A notre arrivée à la maison forestière, une douzaine de chasseurs locaux sont venus voir le premier ours tiré sur leur territoire, et fêter l’événement comme il se doit. Sur la balance, l’ours affichera un poids respectable de 235 kilos. Au dépouillage, il s’avère que ma balle est entrée légèrement trop bas dans l’épaule, a traversé les deux poumons, mais le noyau arrière n’est pas ressorti ; restant bloqué dans l’épaule opposée. Dans la précipitation, je n’ai pas tenu compte du fait d’un tir fort à la verticale, et n’ai donc pas fait la correction nécessaire, ce qui explique l’atteinte trop basse.
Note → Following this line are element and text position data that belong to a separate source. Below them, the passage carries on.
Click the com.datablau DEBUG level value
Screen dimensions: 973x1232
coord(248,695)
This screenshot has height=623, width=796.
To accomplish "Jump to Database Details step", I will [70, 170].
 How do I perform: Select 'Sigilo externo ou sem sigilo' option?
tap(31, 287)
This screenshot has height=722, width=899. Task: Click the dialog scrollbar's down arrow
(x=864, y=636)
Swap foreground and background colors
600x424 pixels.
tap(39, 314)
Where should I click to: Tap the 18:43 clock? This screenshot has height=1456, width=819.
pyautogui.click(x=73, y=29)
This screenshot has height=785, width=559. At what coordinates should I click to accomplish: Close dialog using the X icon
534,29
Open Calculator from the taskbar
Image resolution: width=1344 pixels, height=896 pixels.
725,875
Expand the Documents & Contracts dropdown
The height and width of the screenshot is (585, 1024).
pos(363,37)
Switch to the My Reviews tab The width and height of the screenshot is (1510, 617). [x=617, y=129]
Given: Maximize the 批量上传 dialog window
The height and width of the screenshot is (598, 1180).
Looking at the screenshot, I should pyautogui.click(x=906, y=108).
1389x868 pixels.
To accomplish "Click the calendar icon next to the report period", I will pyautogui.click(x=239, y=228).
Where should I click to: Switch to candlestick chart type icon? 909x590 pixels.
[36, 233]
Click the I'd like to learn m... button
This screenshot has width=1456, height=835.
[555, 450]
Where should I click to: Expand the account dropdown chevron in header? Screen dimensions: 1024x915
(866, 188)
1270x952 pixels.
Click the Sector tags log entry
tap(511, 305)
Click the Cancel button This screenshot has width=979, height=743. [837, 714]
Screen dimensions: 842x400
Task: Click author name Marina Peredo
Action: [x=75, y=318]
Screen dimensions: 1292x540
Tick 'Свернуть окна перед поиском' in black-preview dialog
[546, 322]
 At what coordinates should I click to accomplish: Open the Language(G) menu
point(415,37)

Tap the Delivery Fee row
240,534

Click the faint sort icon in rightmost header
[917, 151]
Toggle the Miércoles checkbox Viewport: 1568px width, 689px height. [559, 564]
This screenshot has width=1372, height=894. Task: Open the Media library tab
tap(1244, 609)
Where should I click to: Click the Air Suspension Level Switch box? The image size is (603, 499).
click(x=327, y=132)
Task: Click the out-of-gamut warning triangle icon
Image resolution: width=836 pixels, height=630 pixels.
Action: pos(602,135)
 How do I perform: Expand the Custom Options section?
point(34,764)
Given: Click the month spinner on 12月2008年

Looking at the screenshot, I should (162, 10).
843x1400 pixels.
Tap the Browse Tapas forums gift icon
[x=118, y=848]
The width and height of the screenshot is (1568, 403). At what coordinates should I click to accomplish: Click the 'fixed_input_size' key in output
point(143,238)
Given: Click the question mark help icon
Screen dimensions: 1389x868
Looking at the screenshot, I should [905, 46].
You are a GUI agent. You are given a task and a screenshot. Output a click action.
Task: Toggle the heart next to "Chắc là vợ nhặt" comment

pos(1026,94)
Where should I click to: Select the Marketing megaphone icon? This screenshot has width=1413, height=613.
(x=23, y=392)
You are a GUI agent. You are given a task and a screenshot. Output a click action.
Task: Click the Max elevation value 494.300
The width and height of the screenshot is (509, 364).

Les réjouissances se prolongèrent jusqu’aux petites heures et je pus faire connaissance avec la convivialité estonienne. Heureusement que ce matin-là je ne chassais plus, mon séjour à Rakvere étant terminé. De toute façon, je reviendrai, c’est sûr, pour chasser l’élan à l’approche. »
Note : Guides serviables, compétents, connaissant leur territoire à la perfection. Le gibier est présent partout : tous les jours, j'ai vu sangliers et chevreuils le matin, et ours le soir à l'affût. En résumé, un voyage de chasse bien organisé et inoubliable.
Daniel V.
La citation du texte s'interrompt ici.